A, Light chain staining of B cells in lipogranulomas from B6 mice treated with TMPD alone or treated with TMPD and then immunized with NP-KLH. Paraformaldehyde-fixed tissue was analyzed 12 days after NP-KLH immunization. Paraffin sections were stained with anti-κ and anti-λ light chain antibodies. B, Number of κ and λ positive cells per high power field in mice treated with TMPD + NP-KLH immunization or with TMPD alone (* P = 0.02, Mann Whitney test; representative of five independent experiments). C, ELISPOT assay for anti-NP B cells.
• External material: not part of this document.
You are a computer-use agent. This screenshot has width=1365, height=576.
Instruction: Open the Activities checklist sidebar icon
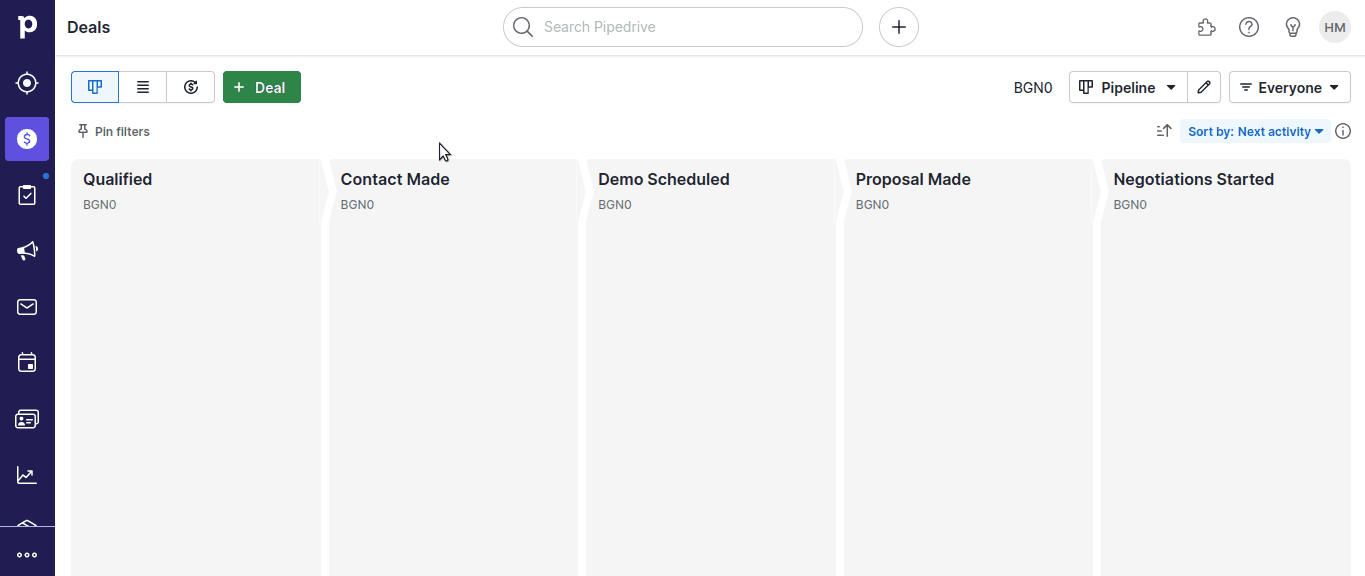tap(27, 195)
MultiScreen HTS IP plates containing a 0.45 µm Immobilon-P membrane were coated with 1 µg/mL NP-BSA. Lipogranuloma and spleen cells from TMPD treated mice (n = 2) or TMPD-treated and NP-KLH immunized mice (n = 2) were added to triplicate wells for 24 h before adding biotinylated goat anti-mouse IgM antibodies, streptavidin-peroxidase, and BCIP-NBT substrate. Number of spots per well was determined (* P = 0.03 for both mouse A and mouse B, Mann Whitney test; representative of three independent experiments). D, Relative sizes of individual spots in ELISPOT assays using lipogranuloma (Lipo) or spleen (Spl) cells from TMPD treated mice either with or without NP-KLH immunization.
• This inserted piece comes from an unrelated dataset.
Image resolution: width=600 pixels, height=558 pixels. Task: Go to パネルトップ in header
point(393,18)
Figure 4. V_H segment usage in lipogranulomas and spleen

Lipogranulomas from a TMPD-treated mouse immunized with NP-KLH were pooled at day 12 and RNA was isolated. Immunoglobulin V_H sequences were determined from lipogranulomas (n = 50) and spleen (n = 50) from the same mouse. All of the sequences recovered from lipogranulomas bore V186.2, CH10, V303, V102, or V124 vs. 62.6% of the sequences recovered from the spleen (representative of three independent experiments).

Figure 5. Oligoclonal V_H sequences from lipogranulomas of immunized mice

Heavy chain sequences are shown from spleen and lipogranulomas of two mice immunized with NP-KLH (day 12) and two pre-immune (not immunized) mice. V-D-J sequences were amplified from cDNA by PCR and sequenced to determine V_H, D, and J_H usage. Boxed sequences utilize V_H sequences associated with anti-NP reactivity. Related sequences are shown in the same format.

Figure 6. CDR1 and CDR2 sequences from H-chains isolated from lipogranulomas

Sequences of H-chains from Mouse #1, lipogranuloma 2 (V303-DSP2.9-JH1) and Mouse #2, Lipogranuloma 1 (V303-DSP2.8-JH4) are aligned. Somatic mutations are indicated. Replacement mutations capitalized, silent mutations lower case.